# Data Normalization/Analysis

In [1]:
import torch
import pandas as pd
import re
import csv 
import string
import nltk
from nltk.tokenize import TweetTokenizer
from nltk.corpus import stopwords
from nltk.stem import WordNetLemmatizer
from torch.utils.data import TensorDataset, RandomSampler, DataLoader, SequentialSampler
nltk.download('stopwords')
nltk.download('wordnet')

def normalise_text(text): 
    html_space = re.compile("%20")
    newline_pattern =  re.compile("\\n([^0-9])")
    numeric_pattern = re.compile("([0-9]+),([0-9]{3},?)+")
    punctuation_pattern = re.compile("[^\w\s]")
    url_pattern = re.compile(r"https?:\/\/(www\.)?[-a-zA-Z0-9@:%._\+~#=]{1,256}\.[a-zA-Z0-9()]{1,6}\b([-a-zA-Z0-9()@:%_\+.~#?&//=]*)")
    normalized_text = text
     
    while bool(html_space.search(normalized_text)):
        normalized_text = re.sub(html_space, r' ', normalized_text)
        
    while bool(newline_pattern.search(normalized_text)):
        normalized_text = re.sub(newline_pattern, r' \1', normalized_text)

    while bool(numeric_pattern.search(normalized_text)):
        normalized_text = re.sub(numeric_pattern, r'\1\2', normalized_text)
        
    normalized_text = re.sub(url_pattern, '', normalized_text)
    normalized_text = str.lower(normalized_text)
    
    lines = normalized_text.split('\n')

    lines = [x for x in csv.reader(lines, quotechar='"', delimiter=',',
               quoting=csv.QUOTE_ALL, skipinitialspace=True) if len(x) > 0]
    
    normalized_lines = []
    for line in lines:
        normalized_lines.append([re.sub(punctuation_pattern, '', x) for x in line])

    return normalized_lines



def clean_text(text):
    lemmatizer = WordNetLemmatizer()
    # Avoid stopword removal - prepositional words are useful for BERT
    blacklist = [] # stopwords.words('english')
    tokenizer = TweetTokenizer()
    tokens = []
    if not text:
        return tokens
    
    tokens = tokenizer.tokenize(text)
    if any(tokens):
        tokens = [x for x in tokens if x not in blacklist]
        tokens = [lemmatizer.lemmatize(x) for x in tokens]
    return tokens


max_token_len = 0 
    
def clean_data(dataframe):
    for row in dataframe.iterrows():
        row_data = row[1]
        keywords = clean_text(row_data.keyword)
        text = clean_text(row_data.text) 
            
        sent = ' '.join(text)
        sent = ' [CLS] ' + sent + ' [SEP] '
        if 'target' in dataframe:
            new_row = [row_data.id, keywords, row_data.location, sent, row_data.target]
        else:
            new_row = [row_data.id, keywords, row_data.location, sent]
        dataframe.iloc[row[0]] = new_row
    return dataframe

def load_text(file):
    with open(file) as f:
        lines = f.read()
    normalised_text = normalise_text(lines)

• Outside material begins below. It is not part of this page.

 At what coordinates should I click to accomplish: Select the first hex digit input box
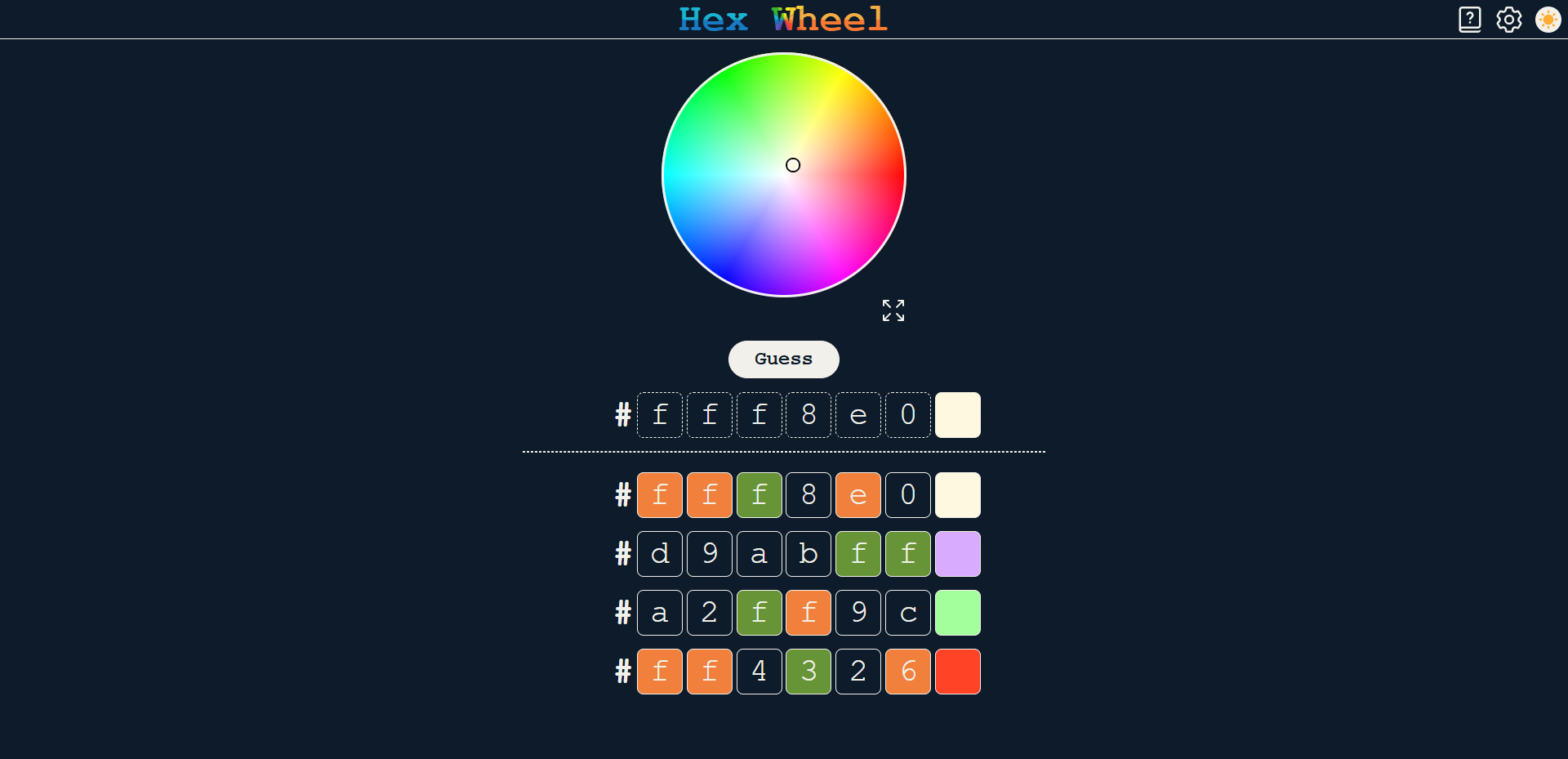click(660, 415)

    data = pd.DataFrame(normalised_text[1:], columns=normalised_text[0])
    data = clean_data(data)
    return data

train_data = load_text('./data/train.csv')
test_data = load_text('./data/test.csv')
train_data.to_csv('./data/normalized_train_data.csv', index=False)
 

[nltk_data] Downloading package stopwords to /Users/jack/nltk_data...
[nltk_data]   Package stopwords is already up-to-date!
[nltk_data] Downloading package wordnet to /Users/jack/nltk_data...
[nltk_data]   Package wordnet is already up-to-date!
  arr_value = np.array(value)


In [5]:
no_train_disasters = len(train_data.loc[train_data['target'] == "1"])
no_train_nondisasters = len(train_data.loc[train_data['target'] == "0"])
pct_train_disasters = round(no_train_disasters/(no_train_disasters+no_train_nondisasters), 2)
pct_no_train_disasters = round(1-pct_train_disasters, 2)
print("Balance of data  %s : %s " % (pct_train_disasters, pct_no_train_disasters))

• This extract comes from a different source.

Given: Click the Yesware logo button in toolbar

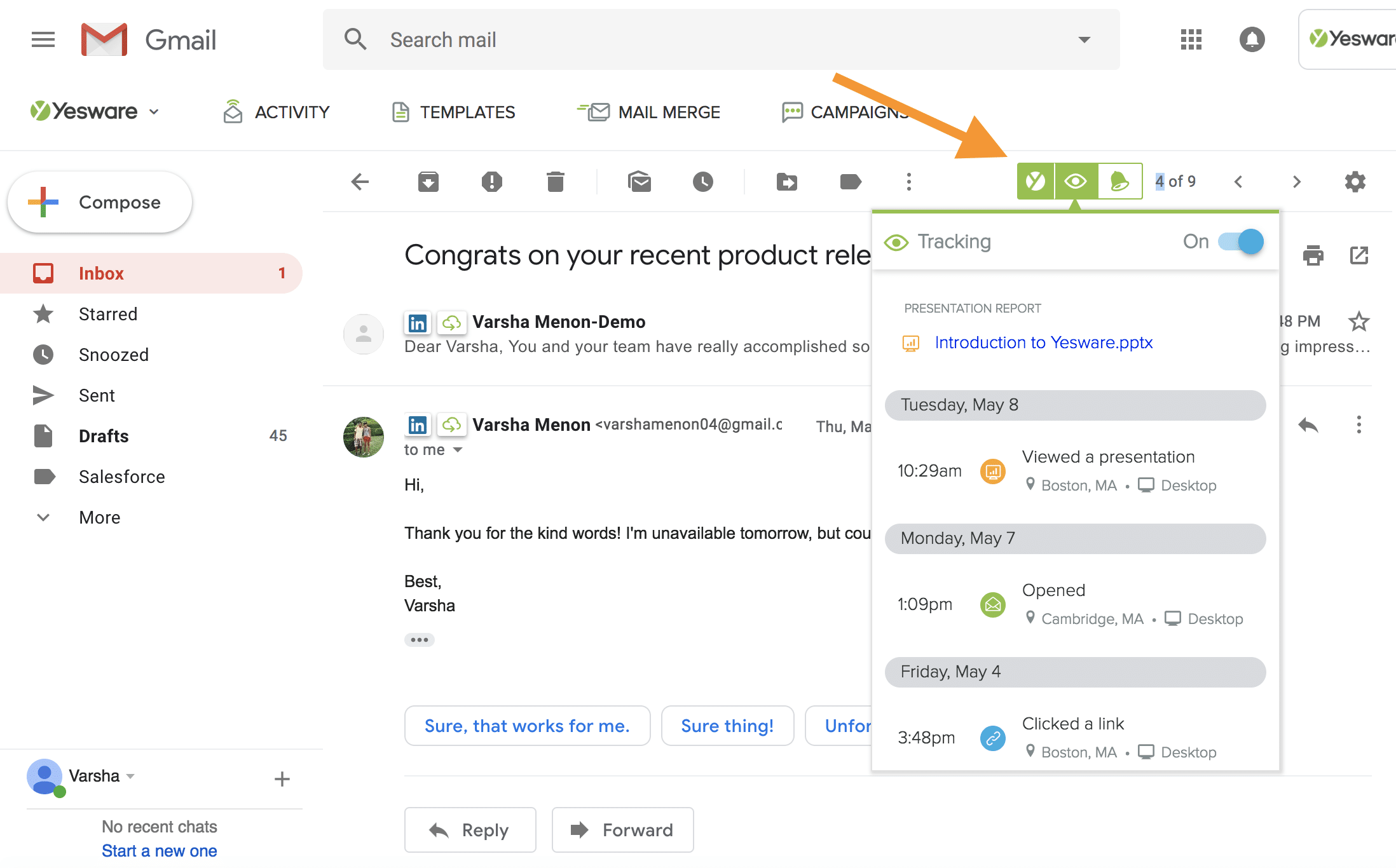Looking at the screenshot, I should (1036, 182).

Balance of data  0.43 : 0.57 


- Demonstrates a slight data augmentation inbalance, which we will attempt to correct by downsampling.
- Data seems to be ordered by category, so we'll shuffle it for good measure.

In [6]:
import random

no_indices_to_remove = no_train_nondisasters-no_train_disasters
indices = [x for x in train_data.loc[train_data['target'] == "0"].index]
indices_to_remove = random.sample(indices, no_indices_to_remove)
train_data = train_data.drop(indices_to_remove)

no_train_disasters = len(train_data.loc[train_data['target'] == "1"])
no_train_nondisasters = len(train_data.loc[train_data['target'] == "0"])
pct_train_disasters = round(no_train_disasters/(no_train_disasters+no_train_nondisasters), 2)
pct_no_train_disasters = round(1-pct_train_disasters, 2)
print("Balance of data  %s : %s " % (pct_train_disasters, pct_no_train_disasters))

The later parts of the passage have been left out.